Sandwiched in between last Tuesday night's smashing victory for Republicans in Massachusetts and President Obama's State of the Union address this Wednesday night, were the Sunday morning public affairs shows, which featured members of the Obama administration maintaining that the President will not reset his agenda, despite increasing calls from Republicans and some Democrats (and a shitload of pundits) that he do so.

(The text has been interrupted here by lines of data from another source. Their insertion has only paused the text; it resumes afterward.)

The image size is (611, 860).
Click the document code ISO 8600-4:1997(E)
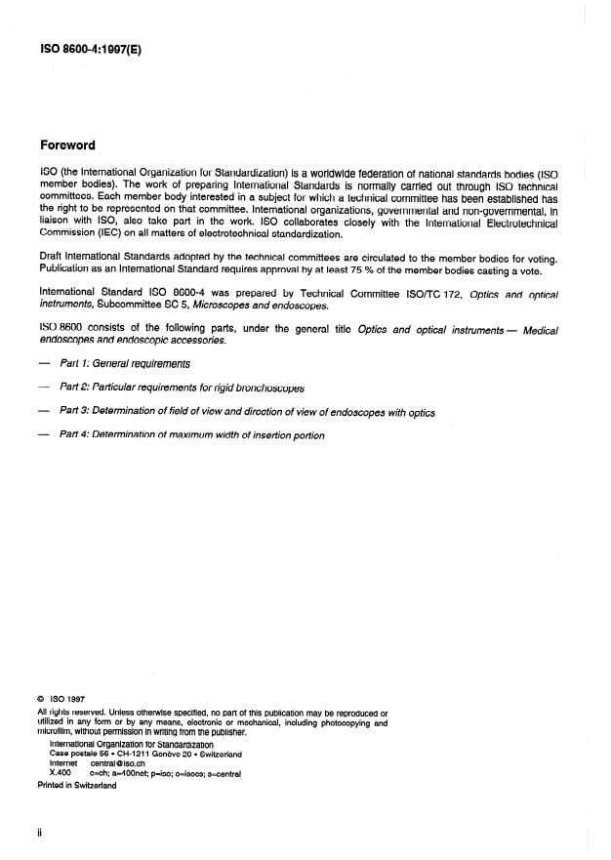(91, 45)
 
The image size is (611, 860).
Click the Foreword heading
(67, 145)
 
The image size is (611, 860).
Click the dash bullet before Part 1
(42, 363)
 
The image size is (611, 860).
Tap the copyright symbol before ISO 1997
(40, 699)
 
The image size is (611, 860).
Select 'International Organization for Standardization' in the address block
(131, 744)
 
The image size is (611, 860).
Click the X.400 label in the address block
(60, 774)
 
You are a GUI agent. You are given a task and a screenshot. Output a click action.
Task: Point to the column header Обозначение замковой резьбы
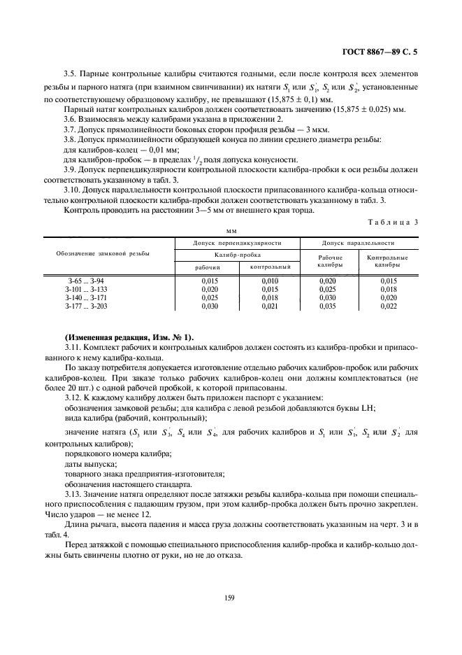(103, 253)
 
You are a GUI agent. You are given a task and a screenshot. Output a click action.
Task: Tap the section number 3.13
(73, 495)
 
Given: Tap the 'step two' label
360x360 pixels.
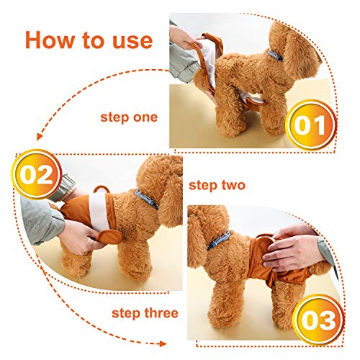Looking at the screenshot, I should [217, 185].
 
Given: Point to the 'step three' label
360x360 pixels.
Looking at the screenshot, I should [145, 313].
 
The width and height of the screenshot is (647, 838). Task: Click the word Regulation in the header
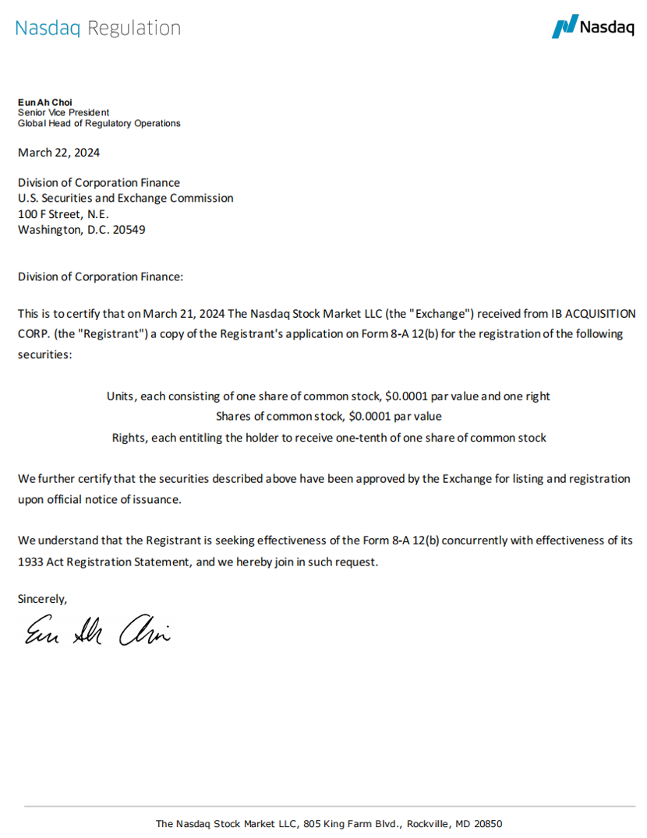coord(134,28)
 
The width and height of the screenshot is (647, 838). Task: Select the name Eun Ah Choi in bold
coord(44,102)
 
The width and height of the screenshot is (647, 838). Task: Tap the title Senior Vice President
coord(63,112)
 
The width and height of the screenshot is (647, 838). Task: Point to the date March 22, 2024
coord(58,153)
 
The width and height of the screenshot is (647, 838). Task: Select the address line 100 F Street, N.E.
coord(63,214)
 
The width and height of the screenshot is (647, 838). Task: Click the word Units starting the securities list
coord(122,396)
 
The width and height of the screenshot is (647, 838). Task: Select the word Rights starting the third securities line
coord(129,437)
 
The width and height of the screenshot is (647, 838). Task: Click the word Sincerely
coord(43,599)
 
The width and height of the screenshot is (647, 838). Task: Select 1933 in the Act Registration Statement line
coord(31,561)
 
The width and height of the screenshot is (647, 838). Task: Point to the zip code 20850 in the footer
coord(488,823)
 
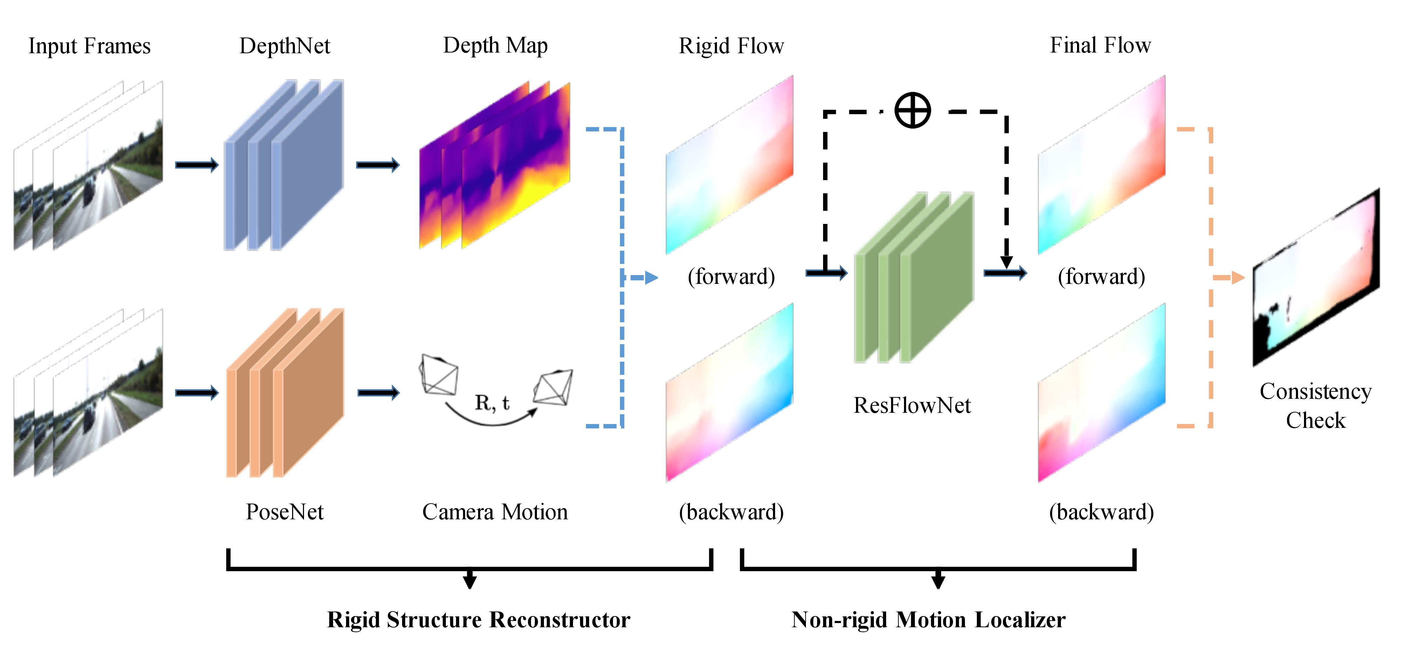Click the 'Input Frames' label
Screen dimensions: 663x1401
(x=89, y=46)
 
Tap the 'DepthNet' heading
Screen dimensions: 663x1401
(x=284, y=46)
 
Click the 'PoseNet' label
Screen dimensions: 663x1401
(x=284, y=512)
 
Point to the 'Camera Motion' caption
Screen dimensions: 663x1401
(x=495, y=512)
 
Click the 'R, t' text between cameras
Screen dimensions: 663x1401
(x=492, y=403)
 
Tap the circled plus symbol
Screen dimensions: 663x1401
(x=913, y=110)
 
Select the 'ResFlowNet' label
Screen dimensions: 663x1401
(x=912, y=405)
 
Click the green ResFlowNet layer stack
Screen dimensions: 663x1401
(x=914, y=278)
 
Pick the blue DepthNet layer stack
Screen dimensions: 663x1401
(x=284, y=165)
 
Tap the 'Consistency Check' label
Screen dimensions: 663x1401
(x=1316, y=405)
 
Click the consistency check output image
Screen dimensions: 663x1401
(x=1316, y=278)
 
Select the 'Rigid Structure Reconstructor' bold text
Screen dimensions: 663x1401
(x=478, y=620)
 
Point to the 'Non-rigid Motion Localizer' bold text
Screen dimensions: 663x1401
(x=929, y=620)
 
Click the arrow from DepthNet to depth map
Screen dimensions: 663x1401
(x=378, y=165)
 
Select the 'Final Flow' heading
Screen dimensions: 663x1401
(x=1100, y=46)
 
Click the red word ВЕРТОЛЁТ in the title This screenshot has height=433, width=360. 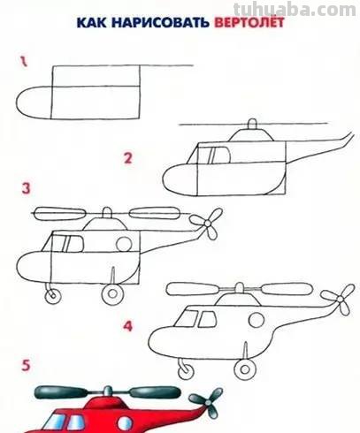click(x=249, y=22)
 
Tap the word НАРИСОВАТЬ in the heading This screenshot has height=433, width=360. click(x=160, y=23)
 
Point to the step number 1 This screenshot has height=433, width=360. click(x=24, y=62)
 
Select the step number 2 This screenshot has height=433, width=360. click(x=127, y=158)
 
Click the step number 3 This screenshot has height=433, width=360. click(x=26, y=188)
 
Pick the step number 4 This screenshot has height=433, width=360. click(x=127, y=326)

On ABC's This Week (guest hosted by Terry Moran), top political strategist David Axelrod was undeterred by Moran brandishing a copy of the new Newsweek, which features on the cover a picture of Obama with the heading "The Inspiration Gap." Axelrod said the only regrets in the eight month discussion on trying to get a health care bill passed was one of "process," saying:
But process, eight months of debate, were less than satisfying. And that was clear. And if you look at the polls out of Massachusetts, people reacted as much to the process as anything else. Were there things we could have done there? Perhaps. We have to think that through.
But this president's never going to stop fighting to create jobs, to raise incomes, and to push back on the special interests' dominance in Washington and this withering partisanship that keeps us from solving problems.
And Axelrod, as well as Press Secretary Robert Gibbs on Fox News Sunday and Advisor Valerie Jarrett on Meet The Press, all were taking solace in a Washington Post poll taken over the weekend that they insisted showed the Massachusetts vote for Scott Brown as not a repudiation of their health care reform proposals.
This article appears in Jan 20-26, 2010.